New Feasibility Assessment Can Tell You What It Will Take to Run Your Clinical Trial

Clinical trials often fall flat because they didn’t have the appropriate resources or access to a large enough pool of prospective participants. While clinical research organizations and trial sponsors often conduct site feasibility surveys, those surveys are built around the CRO’s or sponsor’s needs, not the study team’s.

The UR CTSI’s Office of Clinical Research has rolled out a new internal feasibility assessment that University of Rochester researchers can use to assess what it will truly take to run a proposed clinical trial as well as any risks. The assessment weighs what is required to ensure success of the study – from resource needs like staffing, investigator availability, space, equipment and patient population, to financial feasibility and the timeline for study startup and enrollment.

“This is meant to be a helpful, informational tool for researchers, not an enforcement tool,” said OCR Director Nicole Mason, M.S. “We want to collect and provide information to help investigators and their departments make informed decisions on whether or not to pursue a given trial.”

The three-step process, which is free, quick, and easy, starts with a simple “go/no-go” checklist, which brings to light certain key aspects of the study that may prevent it from moving forward. For instance, studies may require using platforms or vendors that are not approved for research use at the University. Rather than finding that out during the ancillary data security review, which is conducting during the IRB submission process – after substantial time and effort has been expended, teams can learn about the issue early and forego the study or address the issue proactively. 

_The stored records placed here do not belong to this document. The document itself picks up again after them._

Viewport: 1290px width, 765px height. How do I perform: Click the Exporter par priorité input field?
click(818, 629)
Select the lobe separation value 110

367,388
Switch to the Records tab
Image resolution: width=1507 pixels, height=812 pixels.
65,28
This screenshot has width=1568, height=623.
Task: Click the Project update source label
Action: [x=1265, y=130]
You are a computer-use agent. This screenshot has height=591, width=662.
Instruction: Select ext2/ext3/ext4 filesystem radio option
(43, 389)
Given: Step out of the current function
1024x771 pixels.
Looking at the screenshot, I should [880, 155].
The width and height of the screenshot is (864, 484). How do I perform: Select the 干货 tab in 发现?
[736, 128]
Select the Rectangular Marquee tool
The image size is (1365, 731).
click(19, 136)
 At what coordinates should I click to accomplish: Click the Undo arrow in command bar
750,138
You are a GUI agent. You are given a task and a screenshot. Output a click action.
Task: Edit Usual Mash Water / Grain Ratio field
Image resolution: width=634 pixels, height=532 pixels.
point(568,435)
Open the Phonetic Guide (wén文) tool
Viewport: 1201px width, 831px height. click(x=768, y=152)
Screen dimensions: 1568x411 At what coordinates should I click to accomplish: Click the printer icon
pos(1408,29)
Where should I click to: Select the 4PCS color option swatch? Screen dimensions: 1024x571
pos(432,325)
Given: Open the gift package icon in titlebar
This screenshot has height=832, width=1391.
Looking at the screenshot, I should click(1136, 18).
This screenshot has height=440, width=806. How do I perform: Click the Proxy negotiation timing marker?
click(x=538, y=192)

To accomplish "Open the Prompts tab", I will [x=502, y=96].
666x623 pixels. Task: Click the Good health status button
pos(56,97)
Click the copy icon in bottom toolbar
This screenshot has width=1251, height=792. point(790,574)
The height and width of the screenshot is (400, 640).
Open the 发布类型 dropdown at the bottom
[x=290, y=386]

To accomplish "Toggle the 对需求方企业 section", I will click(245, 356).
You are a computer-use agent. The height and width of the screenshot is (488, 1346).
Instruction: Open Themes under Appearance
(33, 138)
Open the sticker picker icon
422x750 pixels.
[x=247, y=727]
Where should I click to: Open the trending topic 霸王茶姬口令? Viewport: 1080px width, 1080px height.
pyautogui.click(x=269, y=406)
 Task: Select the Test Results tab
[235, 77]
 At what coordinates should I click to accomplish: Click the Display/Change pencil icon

If a study is deemed a “go,” it moves onto a weighted feasibility risk assessment, which takes into account things like the participant population, tasks and perceived burden for participants, current work load of investigators and coordinating staff, as well as past experience with the CRO or sponsor. Much like golf, the lower a study’s risk assessment score, the better. While any study can move onto the next and final step – a “break-even” analysis – it is particularly recommended for studies with a higher risk score.

The break-even analysis provides a deeper dive into the financial aspects of a study, digging into the minutiae of billable tests and procedures required at participant visits, billable study team hours, pharmacy fees and other fixed or research costs. The final output shows how many participants need to be recruited and enrolled in a study for it to break even financially.

“This tool is not one-size-fits-all,” said Caledonia Banker, senior feasibility and analytics coordinator in the OCR. “Every single clinical research study is unique and this tool can adapt to the uniqueness of each study. It’s very nimble.”

The assessment is also being continuously refined with the help of a working group with representation from across the Medical Center. As more teams use the assessment, it will become even more accurate and easy to use. Ultimately, the OCR hopes it will become self-serve, so researchers can run studies through the assessment themselves.

Armed with information from the assessment, investigators and departments can make better decisions about which clinical trials to invest time and effort into – and can be confident that they have what they need to successfully run those trials.

As an added bonus, going through the feasibility assessment can set research teams up for further help from the OCR. The OCR can assess potential study populations in TriNetX, submit confidential disclosure agreements or non-disclosure agreements on behalf of study teams, assist in departmental review when a study is submitted to the IRB, and help negotiate with study sponsors.